An assessment of 13 Australian ecosystems, including the wet tropics of far north Queensland and rare Western Australian shrubland, has found that climate change dramatically increases the impact from urban development, agriculture and invasive species.

This is the first research of its kind to assess Australian ecosystems based on the International Union for Conservation of Nature’s Red List criteria which has traditionally focused on the status of individual species rather than landscapes.
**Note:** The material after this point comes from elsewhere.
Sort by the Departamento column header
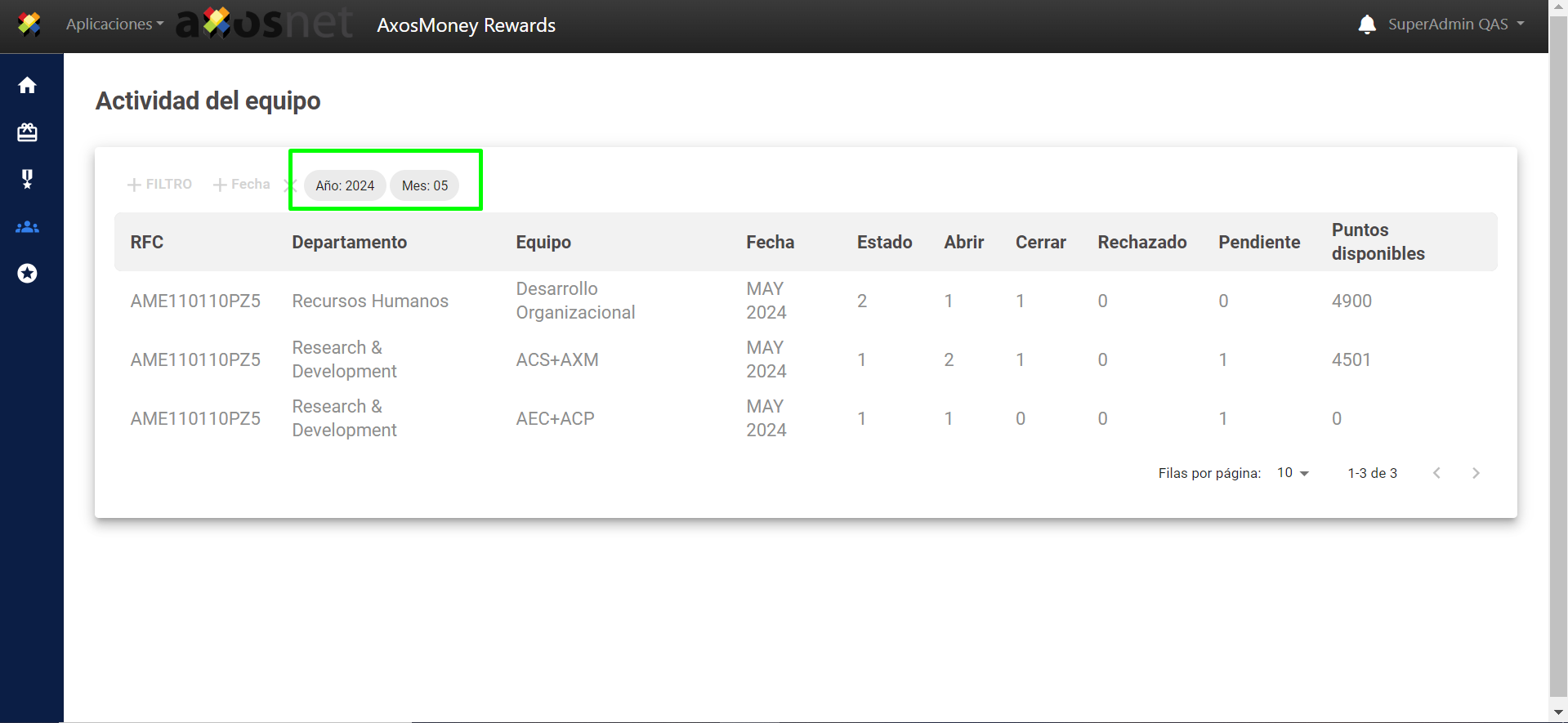 tap(350, 242)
The Red List includes more than 77,000 assessed species, of which nearly 23,000 are threatened with extinction, and under the List, 8 of the 13 ecosystems would be either endangered or critically endangered.

Study lead Professor David Keith of the University of New South Wales said that the study showed tat climate change is already leaving its imprint on significant portions of the environment, mainly due to cutting across everything, in contrast to habitat loss and diseases which tend to be specific to individual systems.

A decline in rainfall in the South West of Western Australia poses a threat to diverse but rare shrublands that rely on moisture during a critical growth window for seedlings. In contrast, forests on mountains on Lord Howe Island are drying out because rain bearing clouds are becoming less frequent. Professor Keith pointed out that as ecosystems lose species, as a result of changes in land use or invasive species, that loss reduces their resilience. In particular, as native herbivores are taken out, the soil isn’t being turned over, which also impacts species that may not be directly impacted on initially.

One example was the Cumberland Plain woodland system near Sydney, which had been cleared for grazing and cropping and only 10% of the original area is still intact. The native mammals are extinct and the bird species are in decline, according to Keith. The rate of decline in Australia is amongst the world’s worst, and Keith is adamant that this needs to be reversed. In total 50 species have become extinct in the past 200 years, which is one of the largest extinction rates in the world. Nearly 90% of Australia’s plants and animal species aren’t found anywhere else on Earth.

The WWF has estimated that 3-6 million hectares of rainforest and temperate forest (the majority of which is in New South Wales and Queensland) could be lost between 2010 and 2030 based on current trends.